Comparing Geologists to Geotechnical Engineers
Geologists are students of the planet - its processes and make-up. Geotechnical engineers are civil engineers who utilize their knowledge of geology to aid in the design and construction of structures, depending on the mechanics of the surrounding geology. Below is a comparison and contrast of these two geological careers, as well as some financial information.
|Job Title||Education Requirements||Median Salary (2020)*||Job Growth (2018-2028)**|
|Geologist||Bachelor's Degree minimum||$58,730||6% (geoscientists)|
|Geotechnical Engineers||Bachelor's Degree minimum||$66,746||6% (civil engineers)|
Sources: *PayScale.com, **U.S. Bureau of Labor Statistics
Responsibilities of Geologists vs. Geotechnical Engineers
Geoscience is a general term for a variety of specialized fields, including geologists who pay close attention to the earth's crust and core to discover our planet's past and how we fit into the environment of the future. Geotechnical engineers are engineers with a geological background whose expertise it is to use that knowledge to design buildings and structural foundations that adhere to the area's geological offerings. Both of these professionals have a strong background in soil, rock and groundwater studies, only for different reasons.
Geologists have a variety of functions that range from working as educators to geoscientists. These men and women spend time at geological sites running tests and surveys, collecting samples and performing ground assessments. They might be studying the area for a construction team or as researchers looking for earth science information. Often these scientists are looking at the relationship of humanity to the environment over centuries and eons by studying the rocks, formations, fossils and other materials.
Job responsibilities of a geologist include:
- Collaborating with other geoscientists or environmental students
- Investigating data and aerial photos for information
- Preparing analysis reports
- Presenting findings to students, clients or other experts
Geotechnical engineers are experts at what can happen to the land to make it hazardous or become a problem when trying to build something on it. They might look at how climate affects things such as landslides, earthquakes or soil erosion. They might be hired by energy companies to help discover new oil or gas fields or information on areas where fracking might be possible. They are vital in the preparation of structures like railroad tracks, bridges, tunnels, or other roadways. Their knowledge of geology and engineering is very important to making sure things get built properly.

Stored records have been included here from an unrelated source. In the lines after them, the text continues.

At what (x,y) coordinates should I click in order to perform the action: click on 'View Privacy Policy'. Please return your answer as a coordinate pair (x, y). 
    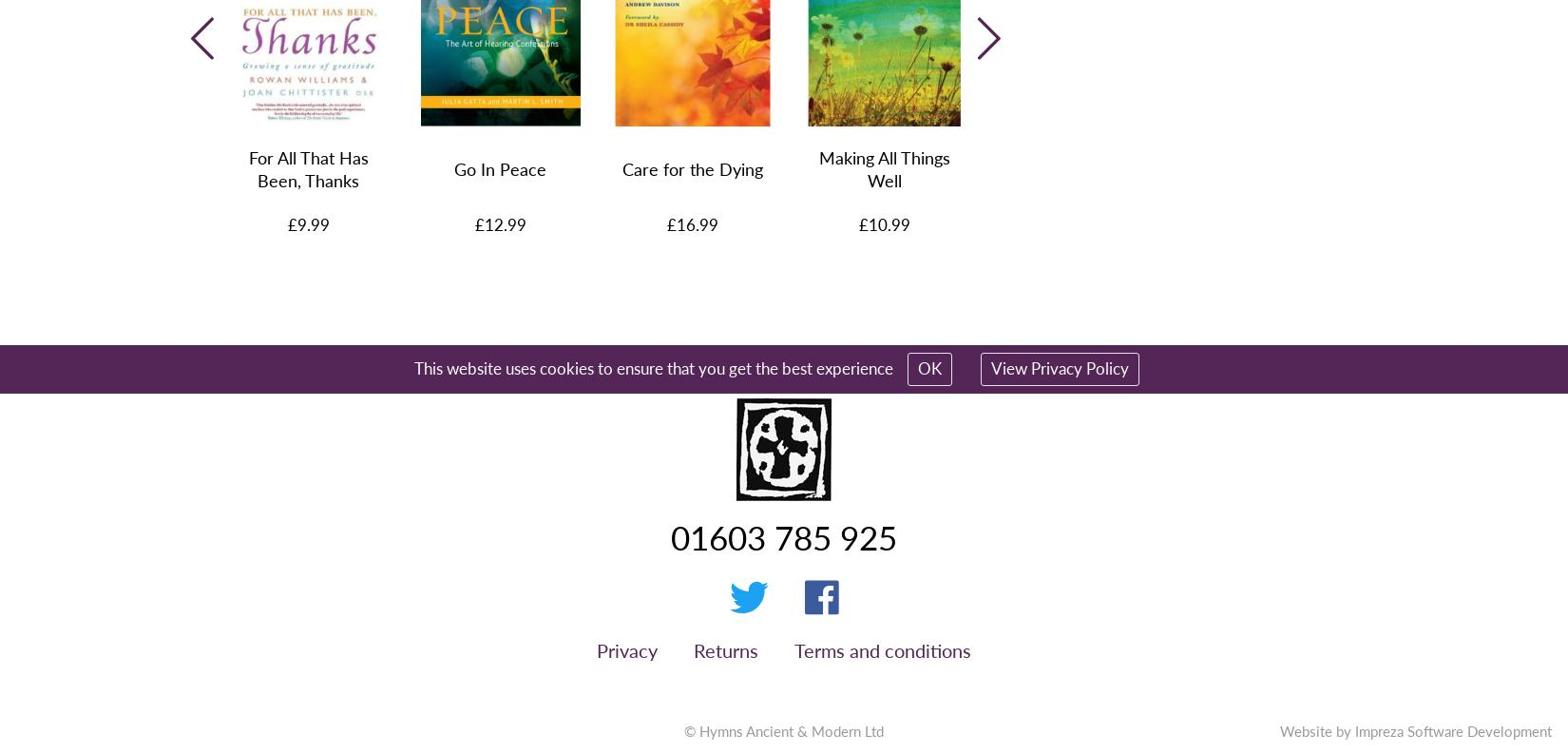
    Looking at the image, I should click on (1060, 366).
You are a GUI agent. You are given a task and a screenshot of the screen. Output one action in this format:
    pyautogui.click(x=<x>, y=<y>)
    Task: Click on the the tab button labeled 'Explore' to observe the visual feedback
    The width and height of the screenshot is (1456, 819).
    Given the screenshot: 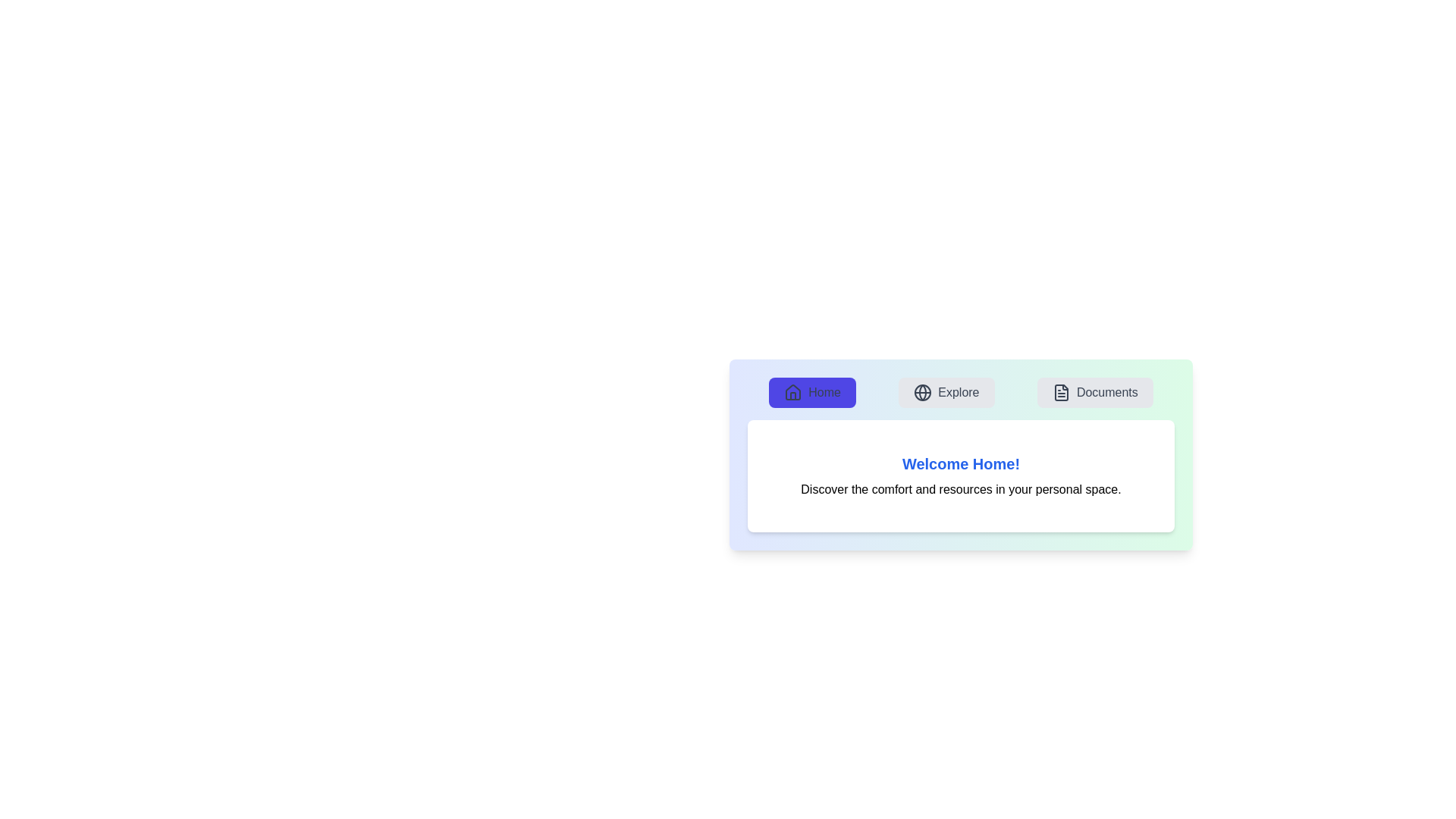 What is the action you would take?
    pyautogui.click(x=946, y=391)
    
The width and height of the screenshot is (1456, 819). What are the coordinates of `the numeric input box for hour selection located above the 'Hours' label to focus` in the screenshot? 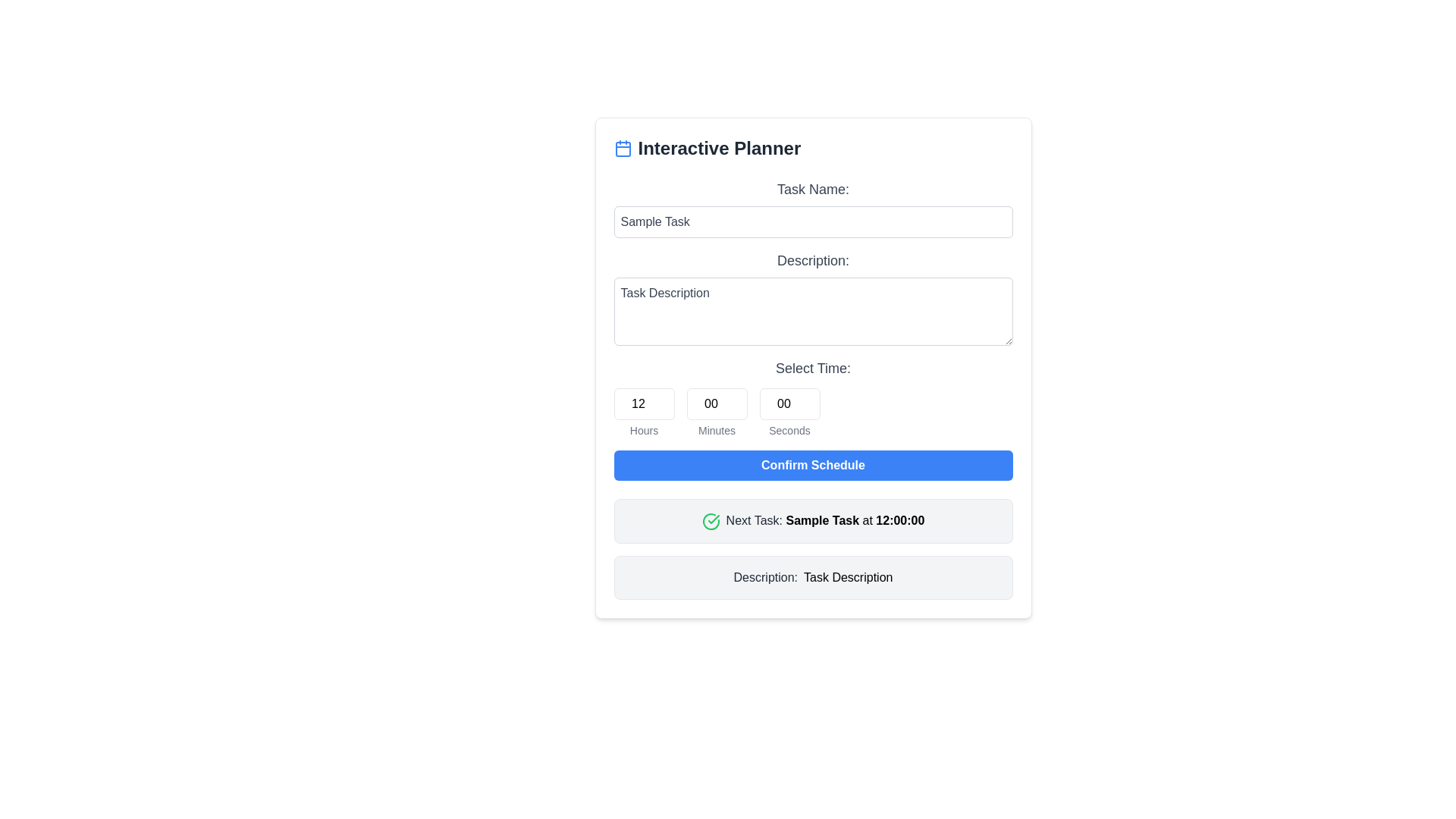 It's located at (644, 403).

Job responsibilities of a geotechnical engineer include:
- Consulting other geo and engineering professionals
- Supervising on site construction of structures
- Creating reports of pretesting as well as ongoing assessments
- Ensuring environmental soundness of operations throughout projects
Those interested in these professions will find several excellent related careers available; for instance, individuals who are looking at geology might want to consider becoming a geochemist to seek out the secrets of how minerals in the earth mix and work together. Geotechnical engineers are key to building environmentally fit structures, and a similar profession might be that of mechanical engineering, where professionals can design and build a variety of useful machines and engines for different household products.